[Data extracted from a collection]
--*--
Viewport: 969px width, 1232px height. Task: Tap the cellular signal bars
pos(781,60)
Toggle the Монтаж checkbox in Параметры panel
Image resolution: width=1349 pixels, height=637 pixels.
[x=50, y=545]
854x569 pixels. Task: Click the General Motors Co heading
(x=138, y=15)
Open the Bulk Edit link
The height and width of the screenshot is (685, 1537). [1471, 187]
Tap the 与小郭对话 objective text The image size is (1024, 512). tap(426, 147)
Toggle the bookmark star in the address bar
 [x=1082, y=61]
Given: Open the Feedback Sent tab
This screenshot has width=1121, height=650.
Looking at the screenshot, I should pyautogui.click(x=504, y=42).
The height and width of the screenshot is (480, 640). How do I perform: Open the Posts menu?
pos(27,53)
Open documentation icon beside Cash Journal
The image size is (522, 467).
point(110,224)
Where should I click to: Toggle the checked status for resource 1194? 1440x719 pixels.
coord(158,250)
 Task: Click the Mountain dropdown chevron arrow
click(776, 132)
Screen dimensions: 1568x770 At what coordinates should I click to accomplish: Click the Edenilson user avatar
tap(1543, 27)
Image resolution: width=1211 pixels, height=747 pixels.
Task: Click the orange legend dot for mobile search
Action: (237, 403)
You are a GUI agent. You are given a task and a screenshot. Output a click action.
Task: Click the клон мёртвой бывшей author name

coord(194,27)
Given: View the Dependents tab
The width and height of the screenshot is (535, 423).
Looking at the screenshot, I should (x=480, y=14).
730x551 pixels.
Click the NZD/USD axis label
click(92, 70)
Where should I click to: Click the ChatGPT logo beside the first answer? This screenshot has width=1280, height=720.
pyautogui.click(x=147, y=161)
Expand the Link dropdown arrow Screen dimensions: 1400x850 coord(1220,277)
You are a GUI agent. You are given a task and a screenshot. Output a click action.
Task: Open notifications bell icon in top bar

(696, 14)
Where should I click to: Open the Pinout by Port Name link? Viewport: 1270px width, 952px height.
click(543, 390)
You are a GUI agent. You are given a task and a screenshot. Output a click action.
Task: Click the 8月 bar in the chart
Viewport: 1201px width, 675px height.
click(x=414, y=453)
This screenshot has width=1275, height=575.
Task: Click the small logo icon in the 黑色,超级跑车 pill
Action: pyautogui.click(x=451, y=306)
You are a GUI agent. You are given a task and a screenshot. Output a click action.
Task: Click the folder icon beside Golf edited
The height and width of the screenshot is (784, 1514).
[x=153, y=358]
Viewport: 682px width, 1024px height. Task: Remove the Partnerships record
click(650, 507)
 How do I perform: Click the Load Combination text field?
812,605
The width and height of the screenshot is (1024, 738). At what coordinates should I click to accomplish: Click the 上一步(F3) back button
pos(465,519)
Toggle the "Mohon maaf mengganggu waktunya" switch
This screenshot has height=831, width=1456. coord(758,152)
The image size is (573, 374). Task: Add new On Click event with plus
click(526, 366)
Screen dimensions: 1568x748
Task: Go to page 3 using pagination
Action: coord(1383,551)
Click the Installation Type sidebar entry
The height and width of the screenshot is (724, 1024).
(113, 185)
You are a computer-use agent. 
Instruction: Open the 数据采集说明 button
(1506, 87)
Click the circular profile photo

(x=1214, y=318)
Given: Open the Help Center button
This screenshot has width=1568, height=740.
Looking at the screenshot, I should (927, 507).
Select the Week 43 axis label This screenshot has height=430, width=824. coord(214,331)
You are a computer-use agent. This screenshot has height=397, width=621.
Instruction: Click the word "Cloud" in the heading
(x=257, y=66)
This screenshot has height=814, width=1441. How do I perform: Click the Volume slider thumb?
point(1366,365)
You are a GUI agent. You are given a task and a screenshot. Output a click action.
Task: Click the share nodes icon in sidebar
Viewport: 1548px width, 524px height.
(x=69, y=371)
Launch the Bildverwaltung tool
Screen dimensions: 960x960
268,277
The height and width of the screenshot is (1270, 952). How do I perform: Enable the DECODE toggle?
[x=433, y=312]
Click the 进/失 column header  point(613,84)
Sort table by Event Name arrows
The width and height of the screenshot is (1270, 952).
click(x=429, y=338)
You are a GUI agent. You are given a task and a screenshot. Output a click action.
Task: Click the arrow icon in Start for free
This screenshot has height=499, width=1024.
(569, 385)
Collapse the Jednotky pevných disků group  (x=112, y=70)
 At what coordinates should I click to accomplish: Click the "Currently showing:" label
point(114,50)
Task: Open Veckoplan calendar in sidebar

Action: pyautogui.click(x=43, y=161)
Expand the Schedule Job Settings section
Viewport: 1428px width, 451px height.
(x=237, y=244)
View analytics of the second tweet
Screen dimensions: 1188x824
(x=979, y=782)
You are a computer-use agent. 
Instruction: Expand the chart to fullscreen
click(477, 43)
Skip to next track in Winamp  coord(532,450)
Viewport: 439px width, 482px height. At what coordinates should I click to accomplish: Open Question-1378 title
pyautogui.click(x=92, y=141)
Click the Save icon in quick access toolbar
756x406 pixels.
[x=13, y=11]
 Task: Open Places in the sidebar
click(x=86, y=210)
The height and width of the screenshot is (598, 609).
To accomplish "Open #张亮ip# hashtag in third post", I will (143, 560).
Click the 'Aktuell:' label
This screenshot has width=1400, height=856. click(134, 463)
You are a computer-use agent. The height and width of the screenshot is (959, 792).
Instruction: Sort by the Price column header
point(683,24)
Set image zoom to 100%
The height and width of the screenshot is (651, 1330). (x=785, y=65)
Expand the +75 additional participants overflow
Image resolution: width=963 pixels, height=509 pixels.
--*--
→ Written task: How would this listing look arranged as a Markdown table with columns named Row and Line, each non-blank line numbered in order and blank lines omitted?

→ Solution for this task:
| Row | Line |
|---|---|
| 1 | Viewport: 969px width, 1232px height. Task: Tap the cellular signal bars |
| 2 | pos(781,60) |
| 3 | Toggle the Монтаж checkbox in Параметры panel |
| 4 | Image resolution: width=1349 pixels, height=637 pixels. |
| 5 | [x=50, y=545] |
| 6 | 854x569 pixels. Task: Click the General Motors Co heading |
| 7 | (x=138, y=15) |
| 8 | Open the Bulk Edit link |
| 9 | The height and width of the screenshot is (685, 1537). [1471, 187] |
| 10 | Tap the 与小郭对话 objective text The image size is (1024, 512). tap(426, 147) |
| 11 | Toggle the bookmark star in the address bar |
| 12 |  [x=1082, y=61] |
| 13 | Given: Open the Feedback Sent tab |
| 14 | This screenshot has width=1121, height=650. |
| 15 | Looking at the screenshot, I should pyautogui.click(x=504, y=42). |
| 16 | The height and width of the screenshot is (480, 640). How do I perform: Open the Posts menu? |
| 17 | pos(27,53) |
| 18 | Open documentation icon beside Cash Journal |
| 19 | The image size is (522, 467). |
| 20 | point(110,224) |
| 21 | Where should I click to: Toggle the checked status for resource 1194? 1440x719 pixels. |
| 22 | coord(158,250) |
| 23 |  Task: Click the Mountain dropdown chevron arrow |
| 24 | click(776, 132) |
| 25 | Screen dimensions: 1568x770 At what coordinates should I click to accomplish: Click the Edenilson user avatar |
| 26 | tap(1543, 27) |
| 27 | Image resolution: width=1211 pixels, height=747 pixels. |
| 28 | Task: Click the orange legend dot for mobile search |
| 29 | Action: (237, 403) |
| 30 | You are a GUI agent. You are given a task and a screenshot. Output a click action. |
| 31 | Task: Click the клон мёртвой бывшей author name |
| 32 | coord(194,27) |
| 33 | Given: View the Dependents tab |
| 34 | The width and height of the screenshot is (535, 423). |
| 35 | Looking at the screenshot, I should (x=480, y=14). |
| 36 | 730x551 pixels. |
| 37 | Click the NZD/USD axis label |
| 38 | click(92, 70) |
| 39 | Where should I click to: Click the ChatGPT logo beside the first answer? This screenshot has width=1280, height=720. |
| 40 | pyautogui.click(x=147, y=161) |
| 41 | Expand the Link dropdown arrow Screen dimensions: 1400x850 coord(1220,277) |
| 42 | You are a GUI agent. You are given a task and a screenshot. Output a click action. |
| 43 | Task: Open notifications bell icon in top bar |
| 44 | (696, 14) |
| 45 | Where should I click to: Open the Pinout by Port Name link? Viewport: 1270px width, 952px height. |
| 46 | click(543, 390) |
| 47 | You are a GUI agent. You are given a task and a screenshot. Output a click action. |
| 48 | Task: Click the 8月 bar in the chart |
| 49 | Viewport: 1201px width, 675px height. |
| 50 | click(x=414, y=453) |
| 51 | This screenshot has width=1275, height=575. |
| 52 | Task: Click the small logo icon in the 黑色,超级跑车 pill |
| 53 | Action: pyautogui.click(x=451, y=306) |
| 54 | You are a GUI agent. You are given a task and a screenshot. Output a click action. |
| 55 | Task: Click the folder icon beside Golf edited |
| 56 | The height and width of the screenshot is (784, 1514). |
| 57 | [x=153, y=358] |
| 58 | Viewport: 682px width, 1024px height. Task: Remove the Partnerships record |
| 59 | click(650, 507) |
| 60 |  How do I perform: Click the Load Combination text field? |
| 61 | 812,605 |
| 62 | The width and height of the screenshot is (1024, 738). At what coordinates should I click to accomplish: Click the 上一步(F3) back button |
| 63 | pos(465,519) |
| 64 | Toggle the "Mohon maaf mengganggu waktunya" switch |
| 65 | This screenshot has height=831, width=1456. coord(758,152) |
| 66 | The image size is (573, 374). Task: Add new On Click event with plus |
| 67 | click(526, 366) |
| 68 | Screen dimensions: 1568x748 |
| 69 | Task: Go to page 3 using pagination |
| 70 | Action: coord(1383,551) |
| 71 | Click the Installation Type sidebar entry |
| 72 | The height and width of the screenshot is (724, 1024). |
| 73 | (113, 185) |
| 74 | You are a computer-use agent.  |
| 75 | Instruction: Open the 数据采集说明 button |
| 76 | (1506, 87) |
| 77 | Click the circular profile photo |
| 78 | (x=1214, y=318) |
| 79 | Given: Open the Help Center button |
| 80 | This screenshot has width=1568, height=740. |
| 81 | Looking at the screenshot, I should (927, 507). |
| 82 | Select the Week 43 axis label This screenshot has height=430, width=824. coord(214,331) |
| 83 | You are a computer-use agent. This screenshot has height=397, width=621. |
| 84 | Instruction: Click the word "Cloud" in the heading |
| 85 | (x=257, y=66) |
| 86 | This screenshot has height=814, width=1441. How do I perform: Click the Volume slider thumb? |
| 87 | point(1366,365) |
| 88 | You are a GUI agent. You are given a task and a screenshot. Output a click action. |
| 89 | Task: Click the share nodes icon in sidebar |
| 90 | Viewport: 1548px width, 524px height. |
| 91 | (x=69, y=371) |
| 92 | Launch the Bildverwaltung tool |
| 93 | Screen dimensions: 960x960 |
| 94 | 268,277 |
| 95 | The height and width of the screenshot is (1270, 952). How do I perform: Enable the DECODE toggle? |
| 96 | [x=433, y=312] |
| 97 | Click the 进/失 column header  point(613,84) |
| 98 | Sort table by Event Name arrows |
| 99 | The width and height of the screenshot is (1270, 952). |
| 100 | click(x=429, y=338) |
| 101 | You are a GUI agent. You are given a task and a screenshot. Output a click action. |
| 102 | Task: Click the arrow icon in Start for free |
| 103 | This screenshot has height=499, width=1024. |
| 104 | (569, 385) |
| 105 | Collapse the Jednotky pevných disků group  (x=112, y=70) |
| 106 |  At what coordinates should I click to accomplish: Click the "Currently showing:" label |
| 107 | point(114,50) |
| 108 | Task: Open Veckoplan calendar in sidebar |
| 109 | Action: pyautogui.click(x=43, y=161) |
| 110 | Expand the Schedule Job Settings section |
| 111 | Viewport: 1428px width, 451px height. |
| 112 | (x=237, y=244) |
| 113 | View analytics of the second tweet |
| 114 | Screen dimensions: 1188x824 |
| 115 | (x=979, y=782) |
| 116 | You are a computer-use agent.  |
| 117 | Instruction: Expand the chart to fullscreen |
| 118 | click(477, 43) |
| 119 | Skip to next track in Winamp  coord(532,450) |
| 120 | Viewport: 439px width, 482px height. At what coordinates should I click to accomplish: Open Question-1378 title |
| 121 | pyautogui.click(x=92, y=141) |
| 122 | Click the Save icon in quick access toolbar |
| 123 | 756x406 pixels. |
| 124 | [x=13, y=11] |
| 125 |  Task: Open Places in the sidebar |
| 126 | click(x=86, y=210) |
| 127 | The height and width of the screenshot is (598, 609). |
| 128 | To accomplish "Open #张亮ip# hashtag in third post", I will (143, 560). |
| 129 | Click the 'Aktuell:' label |
| 130 | This screenshot has width=1400, height=856. click(134, 463) |
| 131 | You are a computer-use agent. The height and width of the screenshot is (959, 792). |
| 132 | Instruction: Sort by the Price column header |
| 133 | point(683,24) |
| 134 | Set image zoom to 100% |
| 135 | The height and width of the screenshot is (651, 1330). (x=785, y=65) |
| 136 | Expand the +75 additional participants overflow |
| 137 | Image resolution: width=963 pixels, height=509 pixels. |